One of my most vivid recollections of this period is the death by a stroke of lightning on July 20th, 1870, of my only brother, Elmer Alonzo. He was my father’s first born, and had grown up into a strong, lusty farmer. He and father were more like brothers than like father and son. He was very fond of his little brother, and used to romp with me and at times good naturedly teased me. To me, there was no one in the world like Elmer. After dinner, on the day of his death, as he was starting for the hay field, I begged him to take me with him, but, as a thunder storm was looming in the west, he told me I couldn’t go. He went alone to the hay field, cocked hay until the storm came up, and a bolt of lightning ended his activities forever. His body was not discovered until the next forenoon, all covered with hay. His untimely death was a terrible blow to the entire family.

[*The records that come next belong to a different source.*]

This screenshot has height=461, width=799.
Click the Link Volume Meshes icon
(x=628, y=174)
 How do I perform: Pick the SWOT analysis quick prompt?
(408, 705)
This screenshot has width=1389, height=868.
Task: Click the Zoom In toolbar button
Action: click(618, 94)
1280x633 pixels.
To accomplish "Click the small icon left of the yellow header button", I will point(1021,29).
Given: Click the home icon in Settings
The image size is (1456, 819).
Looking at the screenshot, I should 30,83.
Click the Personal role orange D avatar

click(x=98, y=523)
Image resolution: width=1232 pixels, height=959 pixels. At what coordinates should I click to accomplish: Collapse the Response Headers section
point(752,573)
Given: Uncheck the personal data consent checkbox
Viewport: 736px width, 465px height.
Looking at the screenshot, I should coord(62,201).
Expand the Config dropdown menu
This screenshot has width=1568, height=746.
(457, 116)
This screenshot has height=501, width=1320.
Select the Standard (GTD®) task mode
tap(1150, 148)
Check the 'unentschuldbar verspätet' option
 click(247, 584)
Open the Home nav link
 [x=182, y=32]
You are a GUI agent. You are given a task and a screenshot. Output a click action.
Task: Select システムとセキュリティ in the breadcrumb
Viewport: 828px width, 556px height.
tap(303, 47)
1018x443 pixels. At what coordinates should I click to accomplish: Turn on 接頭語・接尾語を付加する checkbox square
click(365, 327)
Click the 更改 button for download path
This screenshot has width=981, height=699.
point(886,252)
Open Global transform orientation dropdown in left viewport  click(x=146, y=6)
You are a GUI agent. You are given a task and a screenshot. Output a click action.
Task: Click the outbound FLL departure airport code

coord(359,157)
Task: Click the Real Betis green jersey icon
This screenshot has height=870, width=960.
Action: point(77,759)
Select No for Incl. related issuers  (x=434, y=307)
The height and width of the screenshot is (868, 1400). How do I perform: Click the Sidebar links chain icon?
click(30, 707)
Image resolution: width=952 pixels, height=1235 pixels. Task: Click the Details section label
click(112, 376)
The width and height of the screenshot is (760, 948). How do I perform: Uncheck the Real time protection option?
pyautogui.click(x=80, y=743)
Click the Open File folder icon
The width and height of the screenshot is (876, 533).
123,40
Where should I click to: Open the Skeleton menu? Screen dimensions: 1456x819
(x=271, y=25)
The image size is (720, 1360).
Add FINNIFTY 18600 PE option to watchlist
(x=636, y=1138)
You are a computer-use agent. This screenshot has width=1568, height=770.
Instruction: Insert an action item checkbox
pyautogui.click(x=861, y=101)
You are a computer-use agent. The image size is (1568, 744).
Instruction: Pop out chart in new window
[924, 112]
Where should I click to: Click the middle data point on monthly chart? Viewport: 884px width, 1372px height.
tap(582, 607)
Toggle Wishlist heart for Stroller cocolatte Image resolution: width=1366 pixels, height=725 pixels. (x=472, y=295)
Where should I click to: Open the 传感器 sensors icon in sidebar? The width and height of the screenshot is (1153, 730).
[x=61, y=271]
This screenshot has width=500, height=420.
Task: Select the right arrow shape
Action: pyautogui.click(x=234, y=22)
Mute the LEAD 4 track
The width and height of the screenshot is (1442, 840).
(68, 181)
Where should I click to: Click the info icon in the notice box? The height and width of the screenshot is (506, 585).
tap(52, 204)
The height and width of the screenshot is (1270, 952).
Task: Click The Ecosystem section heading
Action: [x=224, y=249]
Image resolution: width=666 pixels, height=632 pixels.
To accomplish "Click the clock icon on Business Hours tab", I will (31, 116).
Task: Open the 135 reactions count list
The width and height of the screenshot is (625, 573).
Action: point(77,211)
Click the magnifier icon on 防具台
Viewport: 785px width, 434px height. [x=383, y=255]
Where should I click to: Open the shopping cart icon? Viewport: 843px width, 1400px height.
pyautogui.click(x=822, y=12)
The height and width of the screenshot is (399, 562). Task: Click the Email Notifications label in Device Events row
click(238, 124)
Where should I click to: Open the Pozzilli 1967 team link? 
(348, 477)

Several years ago we took a trip to western New York state to do some research on the Hamilton family. I found an article in the archives of a newspaper, Cuba True Patriot, 22 July 1870, Vol 9, No 4. The reporter got his age wrong, Elmer was actually 29 when he died:

Killed by Lightning.  On Wednesday last, Mr. Elmer Hamilton, son of Charles Hamilton, residing on Keller Hill, in this town was killed by lightning. The particulars as near as we have been able to learn them, are as follows. Just before the terrible thunder-storm of Wednesday Mr. Hamilton went over to his father’s farm, adjoining his own, and just across the Hinsdale town line, to grind his machine knives and repair his mower. Towards night as he did not return his relatives began to wonder at his long absence, and a search was instituted. They looked in every place where it might be possible he might be found, but failed to find him. A large number of neighbors were informed, who searched diligently for the missing man till about 2 o’clock A. M., when the hunt was given up till morning. Thursday morning the body of Mr. Hamilton was found, partly screened by a haycock. By his side, and protruding from the cock of hay was his pitchfork, with the tine end sticking out. Close by was his hat, which led to his discovery. One side of the head was scorched almost to a crisp, plainly indicating the cause of his death. It is supposed that Mr. Hamilton crept under the hay-cock to protect himself from the severe storm, and that the lightning struck the fork which he held in his hand. Mr. Hamilton was about 21 years of age, and a young man generally esteemed by all who knew him.

Very sad and very sobering. According to the National Weather Service Lightning Safety website, in the United States, “an average of 58 people are killed each year by lightning. To date, there have been 15 lightning deaths in 2010.” Our local weatherman advises that if you can hear thunder or see lightning, then the storm is close enough for lightning to strike you.

Benjamin Franklin invented the lightning rod in 1752. Too late to have helped the folks in Marshfield in 1666. Perhaps by 1870 they were on most homes, but I wonder about barns… It’s good to have a healthy respect for thunderstorms and they are exciting to watch and listen to. But let’s all stay indoors or in our cars!